Plass can be distrubted over several homogeneous computers. However the TMP folder has to be shared between all nodes (e.g. NFS). The following command assembles several nodes:

RUNNER="mpirun -np 42" plass assemble examples/reads_1.fastq.gz examples/reads_2.fastq.gz assembly.fas tmp

Compile from source

Compiling PLASS from source has the advantage that it will be optimized to the specific system, which should improve its performance. To compile PLASS git, g++ (4.6 or higher) and cmake (3.0 or higher) are required.
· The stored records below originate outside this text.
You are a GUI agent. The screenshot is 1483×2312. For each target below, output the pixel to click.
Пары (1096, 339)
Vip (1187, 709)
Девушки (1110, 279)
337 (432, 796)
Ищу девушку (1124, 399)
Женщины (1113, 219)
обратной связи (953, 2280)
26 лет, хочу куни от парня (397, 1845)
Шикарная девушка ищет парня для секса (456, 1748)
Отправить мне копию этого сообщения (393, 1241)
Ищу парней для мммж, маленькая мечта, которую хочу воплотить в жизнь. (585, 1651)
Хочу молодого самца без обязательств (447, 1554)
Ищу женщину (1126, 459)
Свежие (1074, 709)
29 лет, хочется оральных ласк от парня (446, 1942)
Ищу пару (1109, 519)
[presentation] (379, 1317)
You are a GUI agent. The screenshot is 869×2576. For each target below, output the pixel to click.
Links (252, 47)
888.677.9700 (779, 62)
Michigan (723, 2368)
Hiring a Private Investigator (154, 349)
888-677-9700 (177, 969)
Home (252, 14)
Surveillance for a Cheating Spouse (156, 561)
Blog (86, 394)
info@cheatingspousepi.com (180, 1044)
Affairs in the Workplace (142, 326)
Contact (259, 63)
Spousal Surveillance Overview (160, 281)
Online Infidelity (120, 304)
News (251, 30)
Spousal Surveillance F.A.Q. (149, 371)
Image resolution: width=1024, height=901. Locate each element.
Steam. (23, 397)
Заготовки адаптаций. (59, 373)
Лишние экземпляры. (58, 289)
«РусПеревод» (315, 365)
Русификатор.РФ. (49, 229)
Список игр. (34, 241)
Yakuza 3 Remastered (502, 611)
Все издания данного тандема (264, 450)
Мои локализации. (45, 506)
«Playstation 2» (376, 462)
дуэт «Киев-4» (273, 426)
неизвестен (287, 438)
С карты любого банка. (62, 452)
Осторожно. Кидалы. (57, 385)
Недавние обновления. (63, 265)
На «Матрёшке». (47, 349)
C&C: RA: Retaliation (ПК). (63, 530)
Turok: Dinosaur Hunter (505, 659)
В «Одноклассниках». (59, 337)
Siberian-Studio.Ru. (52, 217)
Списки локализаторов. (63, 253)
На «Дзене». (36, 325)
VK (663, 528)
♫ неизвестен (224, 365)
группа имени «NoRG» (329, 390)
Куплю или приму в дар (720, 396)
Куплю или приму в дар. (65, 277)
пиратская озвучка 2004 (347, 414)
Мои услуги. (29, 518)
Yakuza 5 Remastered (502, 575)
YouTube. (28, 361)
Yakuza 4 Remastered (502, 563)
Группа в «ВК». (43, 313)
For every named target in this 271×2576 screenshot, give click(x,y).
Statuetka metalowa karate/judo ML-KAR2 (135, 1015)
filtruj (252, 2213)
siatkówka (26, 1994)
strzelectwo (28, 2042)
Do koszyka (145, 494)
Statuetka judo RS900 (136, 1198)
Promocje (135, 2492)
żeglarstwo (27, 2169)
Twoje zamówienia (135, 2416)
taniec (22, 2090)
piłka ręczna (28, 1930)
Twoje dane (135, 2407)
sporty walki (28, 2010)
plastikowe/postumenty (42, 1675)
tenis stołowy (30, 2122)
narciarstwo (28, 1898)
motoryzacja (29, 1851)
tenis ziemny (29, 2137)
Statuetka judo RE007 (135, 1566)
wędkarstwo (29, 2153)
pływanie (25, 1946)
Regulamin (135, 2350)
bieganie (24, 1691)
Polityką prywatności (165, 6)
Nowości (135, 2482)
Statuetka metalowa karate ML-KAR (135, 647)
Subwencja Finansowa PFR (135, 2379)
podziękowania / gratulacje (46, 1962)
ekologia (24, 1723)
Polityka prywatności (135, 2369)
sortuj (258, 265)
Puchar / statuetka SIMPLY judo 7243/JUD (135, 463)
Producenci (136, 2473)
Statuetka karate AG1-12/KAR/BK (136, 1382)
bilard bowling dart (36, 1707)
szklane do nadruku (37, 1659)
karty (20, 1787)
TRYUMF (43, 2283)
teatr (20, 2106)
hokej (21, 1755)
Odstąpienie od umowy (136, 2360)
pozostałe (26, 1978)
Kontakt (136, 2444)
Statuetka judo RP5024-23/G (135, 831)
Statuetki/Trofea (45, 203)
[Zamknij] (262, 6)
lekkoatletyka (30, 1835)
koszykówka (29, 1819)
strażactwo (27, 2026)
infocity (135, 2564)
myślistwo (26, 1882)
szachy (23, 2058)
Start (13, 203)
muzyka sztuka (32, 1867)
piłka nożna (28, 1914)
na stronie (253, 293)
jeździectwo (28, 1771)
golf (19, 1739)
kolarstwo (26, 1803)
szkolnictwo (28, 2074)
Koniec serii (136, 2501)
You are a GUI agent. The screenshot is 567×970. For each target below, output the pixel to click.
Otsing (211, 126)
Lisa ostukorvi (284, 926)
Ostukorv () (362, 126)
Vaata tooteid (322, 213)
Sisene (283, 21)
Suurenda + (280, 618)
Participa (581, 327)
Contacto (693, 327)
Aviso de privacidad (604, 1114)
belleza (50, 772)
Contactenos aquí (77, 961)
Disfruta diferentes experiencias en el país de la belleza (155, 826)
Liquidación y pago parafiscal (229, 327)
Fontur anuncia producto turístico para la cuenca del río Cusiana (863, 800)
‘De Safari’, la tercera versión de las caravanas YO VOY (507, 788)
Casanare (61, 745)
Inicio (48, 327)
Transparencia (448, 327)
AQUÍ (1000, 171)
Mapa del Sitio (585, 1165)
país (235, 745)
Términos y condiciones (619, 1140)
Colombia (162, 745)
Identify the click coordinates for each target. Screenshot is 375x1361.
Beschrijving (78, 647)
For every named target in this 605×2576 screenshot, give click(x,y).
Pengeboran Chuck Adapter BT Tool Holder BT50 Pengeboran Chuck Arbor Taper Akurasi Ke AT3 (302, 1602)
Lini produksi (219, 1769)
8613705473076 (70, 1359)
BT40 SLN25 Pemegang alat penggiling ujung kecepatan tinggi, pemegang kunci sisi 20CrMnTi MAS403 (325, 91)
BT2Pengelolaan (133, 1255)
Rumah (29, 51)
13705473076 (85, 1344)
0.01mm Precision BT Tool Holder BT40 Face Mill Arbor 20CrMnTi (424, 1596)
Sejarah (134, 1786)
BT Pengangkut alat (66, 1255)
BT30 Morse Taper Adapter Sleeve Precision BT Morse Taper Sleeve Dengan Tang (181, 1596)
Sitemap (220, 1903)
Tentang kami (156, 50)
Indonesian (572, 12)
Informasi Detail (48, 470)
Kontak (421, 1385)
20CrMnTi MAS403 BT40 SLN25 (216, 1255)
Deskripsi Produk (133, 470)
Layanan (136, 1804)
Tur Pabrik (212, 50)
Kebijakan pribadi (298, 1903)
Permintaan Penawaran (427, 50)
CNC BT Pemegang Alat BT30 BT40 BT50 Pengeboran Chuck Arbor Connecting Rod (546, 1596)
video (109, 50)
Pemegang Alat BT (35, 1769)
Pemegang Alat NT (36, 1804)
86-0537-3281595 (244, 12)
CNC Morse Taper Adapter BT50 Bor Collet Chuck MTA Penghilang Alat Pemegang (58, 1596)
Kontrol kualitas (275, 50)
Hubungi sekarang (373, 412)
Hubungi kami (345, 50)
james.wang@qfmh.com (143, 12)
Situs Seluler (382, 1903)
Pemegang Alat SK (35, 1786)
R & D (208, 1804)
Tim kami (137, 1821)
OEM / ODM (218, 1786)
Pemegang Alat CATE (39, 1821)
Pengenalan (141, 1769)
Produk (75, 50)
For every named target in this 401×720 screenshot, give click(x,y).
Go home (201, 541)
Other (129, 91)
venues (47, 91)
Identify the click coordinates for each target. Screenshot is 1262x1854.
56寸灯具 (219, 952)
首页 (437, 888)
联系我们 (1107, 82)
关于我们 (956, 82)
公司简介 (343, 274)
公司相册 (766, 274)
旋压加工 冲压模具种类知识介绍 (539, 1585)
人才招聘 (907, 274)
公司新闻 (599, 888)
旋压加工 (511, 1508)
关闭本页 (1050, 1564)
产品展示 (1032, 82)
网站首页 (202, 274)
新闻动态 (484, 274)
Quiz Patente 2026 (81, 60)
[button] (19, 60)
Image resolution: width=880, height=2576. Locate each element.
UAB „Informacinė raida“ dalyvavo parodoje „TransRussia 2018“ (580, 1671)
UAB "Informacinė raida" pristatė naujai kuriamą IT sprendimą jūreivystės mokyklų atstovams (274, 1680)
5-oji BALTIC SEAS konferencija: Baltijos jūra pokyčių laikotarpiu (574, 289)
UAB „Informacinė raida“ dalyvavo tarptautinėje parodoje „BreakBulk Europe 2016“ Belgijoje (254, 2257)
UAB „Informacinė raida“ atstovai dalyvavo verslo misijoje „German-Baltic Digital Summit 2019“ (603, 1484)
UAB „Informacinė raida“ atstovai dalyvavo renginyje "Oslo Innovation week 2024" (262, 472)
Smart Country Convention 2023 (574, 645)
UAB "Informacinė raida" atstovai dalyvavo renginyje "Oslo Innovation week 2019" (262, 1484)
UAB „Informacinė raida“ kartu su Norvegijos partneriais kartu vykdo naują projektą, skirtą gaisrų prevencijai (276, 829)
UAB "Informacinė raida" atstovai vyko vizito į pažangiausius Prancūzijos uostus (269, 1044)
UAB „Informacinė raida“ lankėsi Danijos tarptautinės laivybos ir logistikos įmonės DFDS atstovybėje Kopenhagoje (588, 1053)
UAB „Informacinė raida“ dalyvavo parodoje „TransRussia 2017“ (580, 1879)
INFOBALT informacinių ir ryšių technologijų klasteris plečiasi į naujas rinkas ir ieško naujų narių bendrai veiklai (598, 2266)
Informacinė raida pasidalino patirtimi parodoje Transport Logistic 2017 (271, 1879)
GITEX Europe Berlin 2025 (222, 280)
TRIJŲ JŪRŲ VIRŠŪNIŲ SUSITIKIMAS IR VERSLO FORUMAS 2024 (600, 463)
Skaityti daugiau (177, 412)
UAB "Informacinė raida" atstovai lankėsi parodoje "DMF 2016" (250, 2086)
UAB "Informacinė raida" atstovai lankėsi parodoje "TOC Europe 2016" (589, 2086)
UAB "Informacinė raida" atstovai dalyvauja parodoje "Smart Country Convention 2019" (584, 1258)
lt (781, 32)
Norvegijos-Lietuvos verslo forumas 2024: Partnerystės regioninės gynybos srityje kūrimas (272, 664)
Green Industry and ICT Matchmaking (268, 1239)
Afterwards, the PLASS binary will be located in the build/bin directory.

  git clone https://github.com/soedinglab/plass.git
  cd plass
  git submodule update --init
  mkdir build && cd build
  cmake -DCMAKE_BUILD_TYPE=RELEASE -DCMAKE_INSTALL_PREFIX=. ..
  make -j 4 && make install
  export PATH="$(pwd)/bin/:$PATH"

❗️ If you want to compile PLASS on macOS, please install and use gcc from Homebrew. The default macOS clang compiler does not support OpenMP and PLASS will not be able to run multithreaded. Use the following cmake call:

  CXX="$(brew --prefix)/bin/g++-8" cmake -DCMAKE_BUILD_TYPE=RELEASE -DCMAKE_INSTALL_PREFIX=. ..

Use the docker image

We also provide a Docker image of Plass. You can mount the current directory containing the reads to be assembled and run plass with the following command:

  docker pull soedinglab/plass
  docker run -ti --rm -v "$(pwd):/app" -w /app plass assemble reads_1.fastq reads_2.fastq assembly.fas tmp

Hardware requirements

Plass needs roughly 1 byte of memory per residue to work efficiently. Plass will scale its memory consumption based on the available main memory of the machine. Plass needs a CPU with at least the SSE4.1 instruction set to run.